Yesterday, HuggingFace launched their “HuggingFace course” — A self-paced introduction to their NLP library along with short explainers. My first reaction was “oh great, another tutorial in the glut of Deep Learning educational resources”, but since it was from HuggingFace, I put my opinion aside and gave it a closer look. The more I looked, one thing was apparent — this should be how developer tools/library “documentation” should be done.

Back in undergrad, when I was into systems programming, I would pour hours reading UNIX man pages, like this one:

It was esoteric and required a certain trained eye to find the right man page, make sense of it, and skim over parts that didn’t matter. You typically gained that eye with at least a couple of years of doing it, and if you hung out with other systems programmers or on mailing lists, you could sense a certain masochistic pride in reading terse dry documentation. Many of them had spent a considerable part of their lives to know the difference between `F_SETLK` and `F_SETLKW`. The expression [RTFM](https://en.wikipedia.org/wiki/RTFM)(“Read The Fucking Manual”) reeks of a superiority fed by such masochisms.

If you look at machine learning and statistics libraries from the past, like Scikit, Numpy, or Pandas, their developer outreach started and ended with documentation that resembled UNIX-style man pages. Pages upon pages of terse stuff (NumFocus is trying to change that now).

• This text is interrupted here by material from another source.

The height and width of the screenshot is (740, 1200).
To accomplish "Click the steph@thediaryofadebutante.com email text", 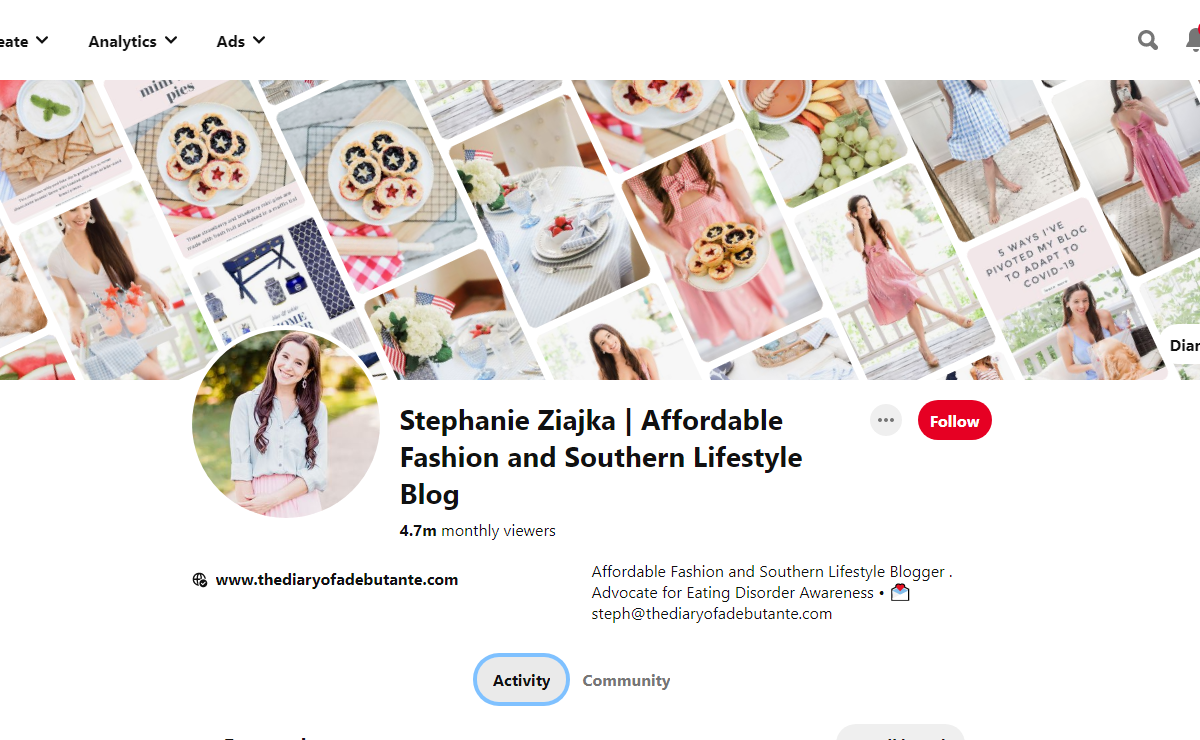I will 712,614.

With Machine Learning increasingly looking like a software engineering discipline as opposed to a research area producing and consuming within its community, MOOCs lowering the barrier to how much one has to invest to “do machine learning”, and a new library coming out every other week, developers have little patience to spend months mastering terse documentation before doing something useful. How then do you capture the mind share of the talent who will go on to evangelize your precious framework or library in their workplaces?

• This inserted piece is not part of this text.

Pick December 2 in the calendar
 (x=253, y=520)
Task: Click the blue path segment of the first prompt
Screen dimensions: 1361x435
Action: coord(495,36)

You teach! You teach with short engaging videos. You teach with ready-to-use code snippets that can be copy-pasted in any work context and give the developer a quick win. The old-school man-page-style developer documentation still exists (docstrings in Python land) but its purpose now is as a secondary reference. You go from the HuggingFace course to asking questions in their forums or on Stackoverflow until someone gives you what you want in a copy-pastable snippet or a link to a documentation page describing exactly what you want. RTFM can suck it. I am not here to debate whether this is better or worse but to say this is how things are. HuggingFace is not alone in doing this. Weights & Biases, for example, seem to be doing this from their start.

If you are remotely involved in the Developer Tools or Developer Productivity business, then aim to teach and not just document. Don’t just throw your code on a Github repo with a README and docstrings. The terse documentation is for your 1% expert audience. For the rest – Inspire, Empower, Entertain!